▸ **Provided passage**
AutoGluon handles most data processing automatically. This section demonstrates its capabilities.

**Advanced insight**: The missingness pattern itself is often informative. In healthcare data, a missing lab test might indicate the doctor didn't think it was necessary. Consider adding explicit "is_missing" indicator features before training if missingness carries meaning in your domain.

In [None]:
# Create data with various data types and missing values to demonstrate automatic handling
processing_demo_data = adult_data.sample(1000, random_state=42).copy()

print("Original Missing Values:")
print(processing_demo_data.isnull().sum()[processing_demo_data.isnull().sum() > 0])

# Add datetime features
processing_demo_data['hire_date'] = pd.to_datetime('2022-01-01') - pd.to_timedelta(
    processing_demo_data['age'] * 365, 'd'
)

▸ **Given information**
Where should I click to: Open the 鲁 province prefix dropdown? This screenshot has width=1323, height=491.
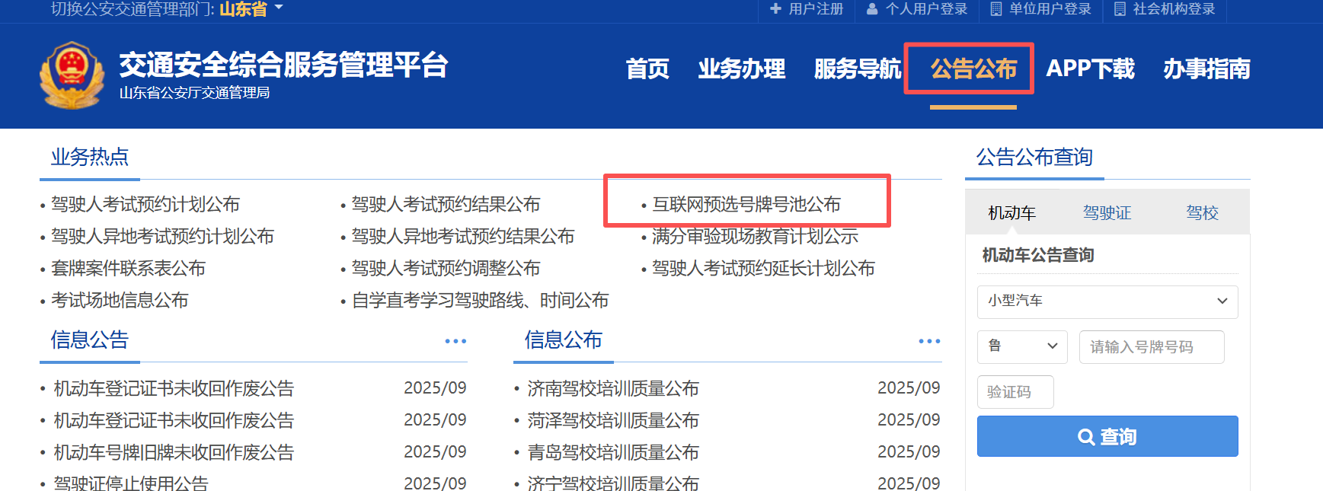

▸ **What you have to do**
Continue the AutoGluon data-processing excerpt from the point at which it stops. The lines above have no connection to the AutoGluon data-processing excerpt.

▸ **Task response**
print("\nTraining a model on this mixed-type, missing-value data...")
# AutoGluon will automatically detect data types, handle missing values, and engineer features
processing_predictor = TabularPredictor(label='income', path='./ag_models/data_processing_demo')
processing_predictor.fit(processing_demo_data, time_limit=60, verbosity=2)

print("\nAutoGluon automatically handled:")
print("- Missing values in 'workclass' and 'occupation'")
print("- High-cardinality categorical features like 'native_country'")
print("- Datetime feature 'hire_date' by extracting useful components (year, month, etc.)")

---
## 4. Advanced Customization

**Warning**: Overly conservative hyperparameter settings can underfit, especially with smaller datasets. Match model complexity to your data size and signal-to-noise ratio.

In [None]:
print("Demonstrating Advanced Customization...")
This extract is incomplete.